Parte 2
Erano circa tre ore che i due amici non distoglievano gli occhi dal libro di fisica e questo, pensava Han, i suoi frutti stava iniziando a darli: le formule che di solito interpretava come aramaico ora stavano iniziando ad acquisire un briciolo di senso; forse erano questi i vantaggi dello studiare in compagnia, a priori se quella compagnia era rappresentata da un secchione patentato come Luke.
Ma tre ore di studio "matto e disperatissimo", con tutta la buona volontà, erano pur sempre tali.
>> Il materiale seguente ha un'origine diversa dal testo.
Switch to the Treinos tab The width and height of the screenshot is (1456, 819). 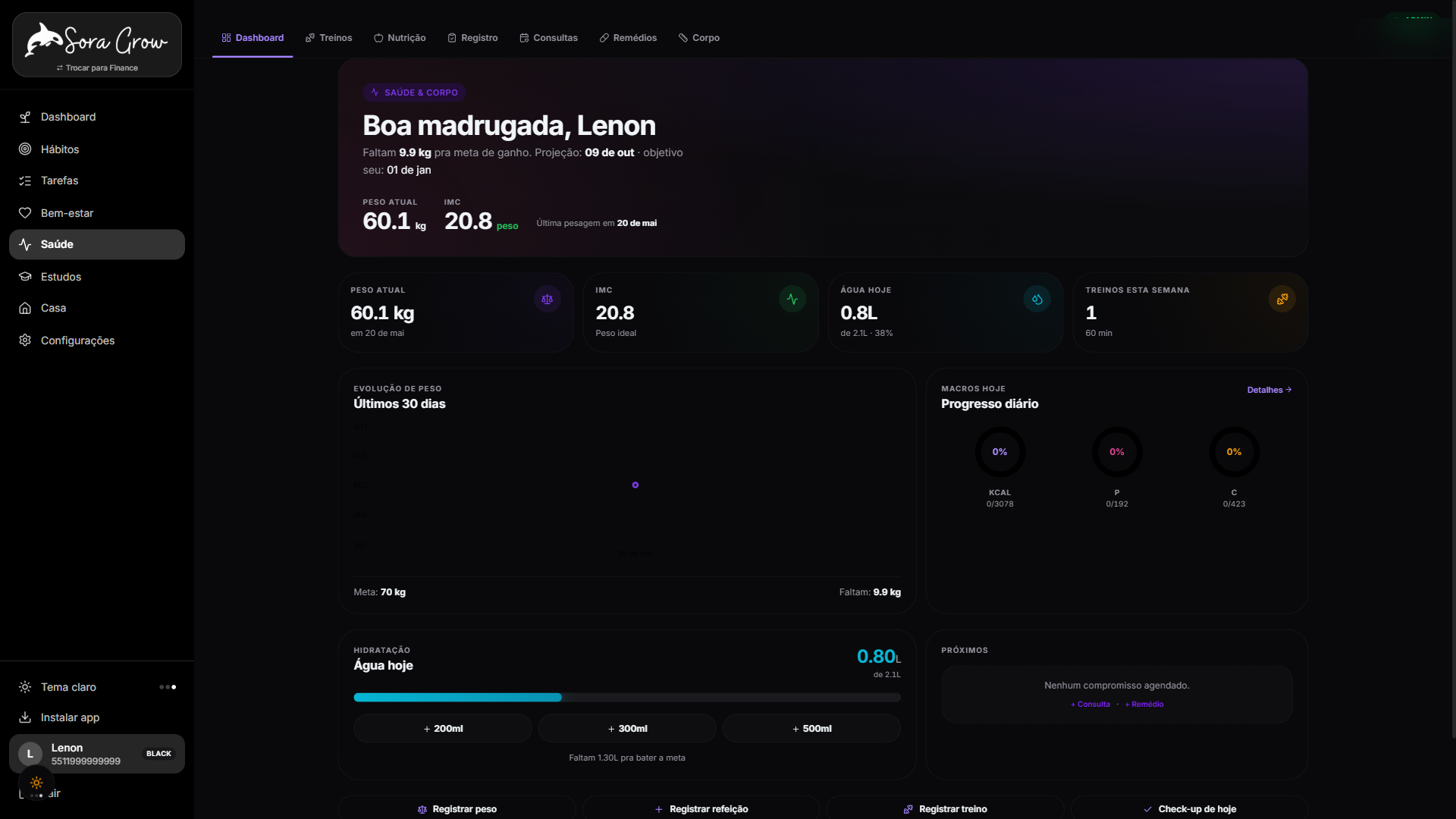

Così i due si erano concessi una pausa, decisi a non azionare il cervello almeno per un po'.
Chiunque fosse entrato nella stanza in quel momento si sarebbe ritrovato immerso in una sensazione di vitalità simile a quella del celebre quadro di Dalí "La persistenza della memoria".
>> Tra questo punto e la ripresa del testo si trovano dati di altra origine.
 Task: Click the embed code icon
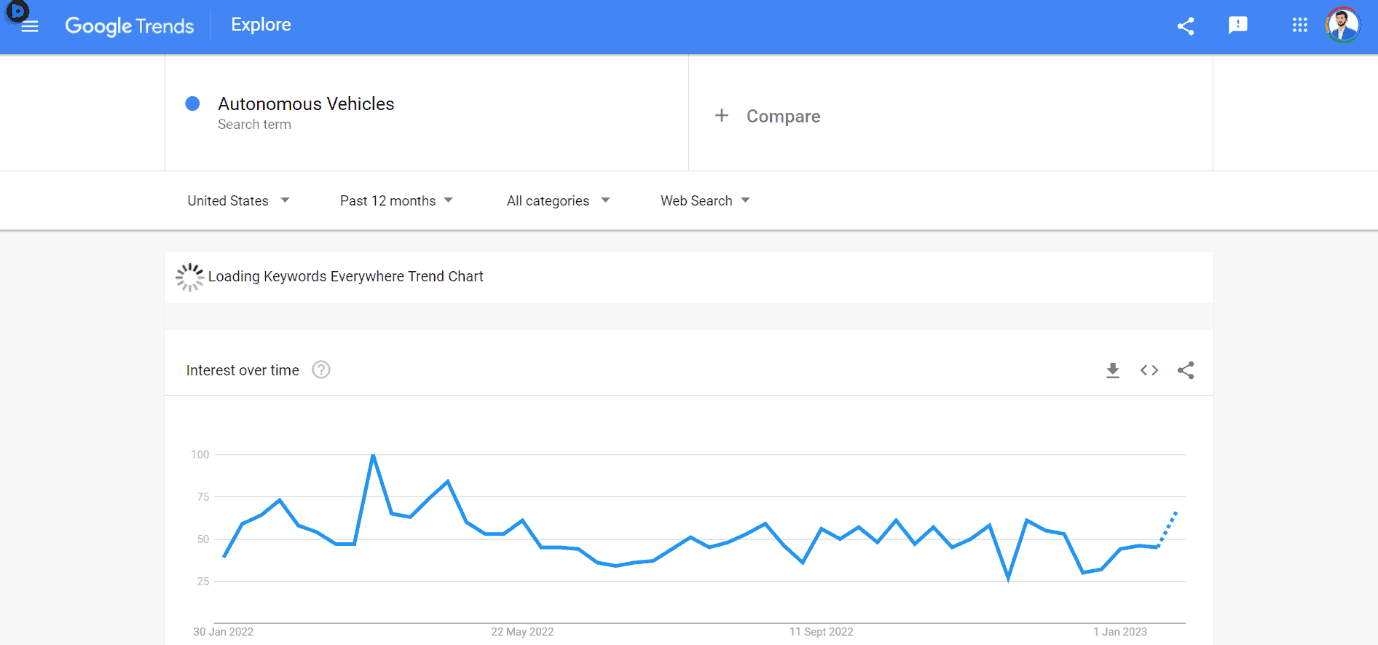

Han era spaparanzato a pancia all'aria sul suo letto, il libro aperto sulla faccia – chissà se così ne avrebbe meglio colto l'"essenza scientifica". Luke, invece, era seduto scompostamente sulla sedia davanti alla scrivania, il busto rivolto di lato: tamburellava distrattamente la punta della matita sul ripiano, provocando un rumore simile a quello delle lancette di un orologio.
All'improvviso, uno struscio sordo prese a tormentare la porta semiaperta. Fece poi capolino una zampa, seguita da un muso canino, finché tutto il corpo di cane non riuscì ad intrufolarsi nella camera.
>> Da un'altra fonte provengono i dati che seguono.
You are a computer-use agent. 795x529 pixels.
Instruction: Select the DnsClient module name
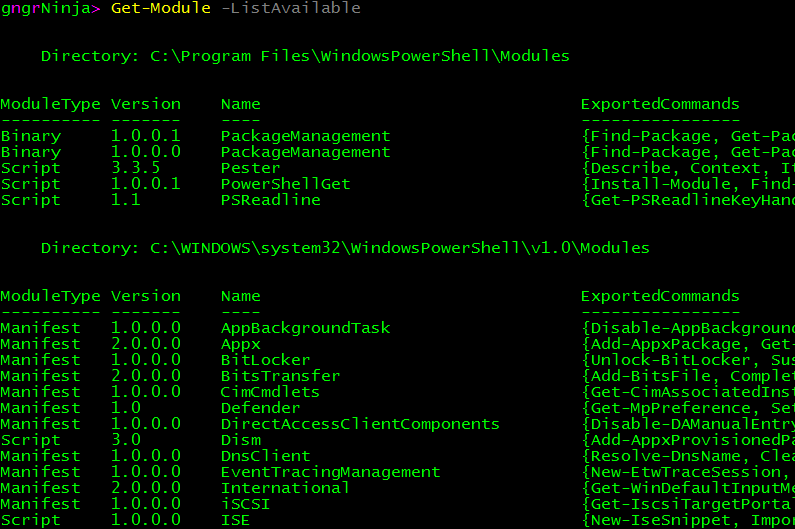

Ma quello che il suo esausto padrone sentì fu solo un ticchettio di unghie che si avvicinava sempre di più e, subito dopo, trentacinque chili circa di morbido pelo bruno, lungo e lucido che gli erano praticamente saltati addosso.
Il muso del bestione riuscì ad intrufolarsi sotto il libro e a leccare il viso di Han, che se ne uscì con un verso soffocato. «Chewbe... Vai via... Fai il bravo...»
Il cane rispose con un debole uggiolio, come se volesse disperatamente essere preso in considerazione, ma non demorse; ribaltò con il muso il libro che copriva il volto del suo padrone. Alla fine, però, vedendo che questo non cambiò nulla, balzò giù dal letto. Si fermò a guardare Luke per un istante, poi, demoralizzato, tolse il disturbo.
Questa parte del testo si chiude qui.